▶ Document text
I started stalking Lee Jong-seok’s profile after I finished School 2013. That’s when I started getting addicted to Korean dramas. I started stalking all the leads and second leads, and soon watched more than fifteen dramas. This year, I’m so addicted that I cannot forget about kdramas, even during exams. I even started loving kpop.
My life is incomplete without kdramas and kpop now. I cannot stop watching kdramas at all. I can’t believe that I am not Korean, but I can’t spend a day without watching dramas or listening to kpop. Thank you Dramabeans for all the posts and recaps. I ♥ this website.
Dramas have helped many of us get through some tough times. Jo shares her story:
First and foremost, I so appreciate this site as there is no one in my life here that I can talk to about watching dramas. And so this way I feel connected to other “addicts.” Hah!

▶ Dataset section
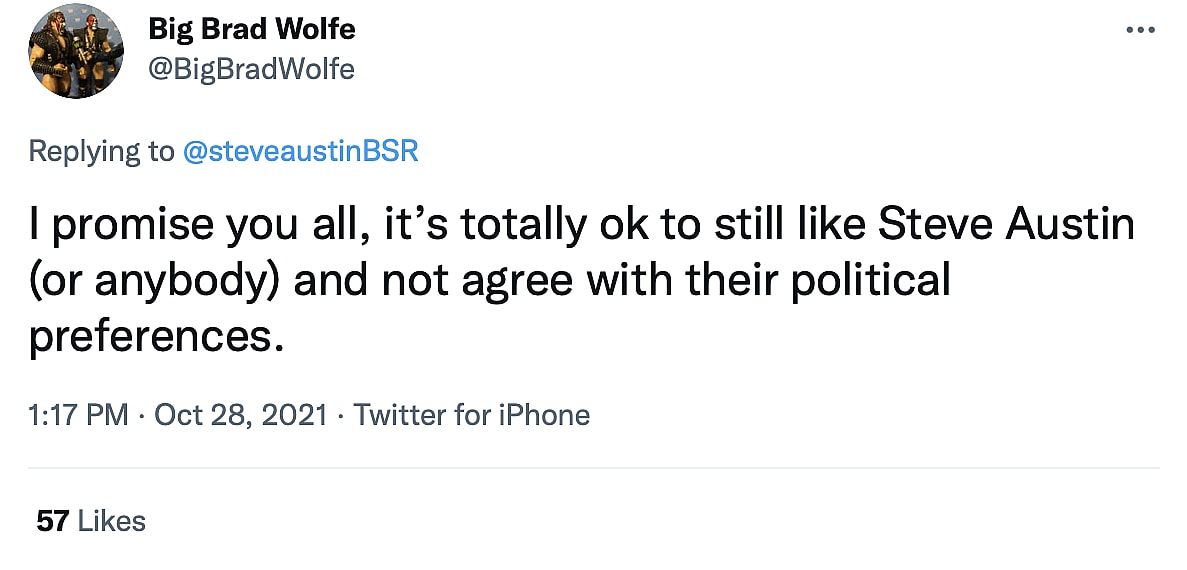Open the Big Brad Wolfe display name
The height and width of the screenshot is (570, 1187).
252,29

▶ Complete the following
(a) In the text about Korean dramas, which drama did the writer finish before beginning to follow Lee Jong-seok's profile?
(b) Reproduce verbatim the portion of the Korean drama text that begins with the words "I started stalking Lee" and ends with "I ♥ this website.".
The lines have no connection to the text.

▶ Solutions to the exercise
(a) School 2013.

(b)
I started stalking Lee Jong-seok’s profile after I finished School 2013. That’s when I started getting addicted to Korean dramas. I started stalking all the leads and second leads, and soon watched more than fifteen dramas. This year, I’m so addicted that I cannot forget about kdramas, even during exams. I even started loving kpop.
My life is incomplete without kdramas and kpop now. I cannot stop watching kdramas at all. I can’t believe that I am not Korean, but I can’t spend a day without watching dramas or listening to kpop. Thank you Dramabeans for all the posts and recaps. I ♥ this website.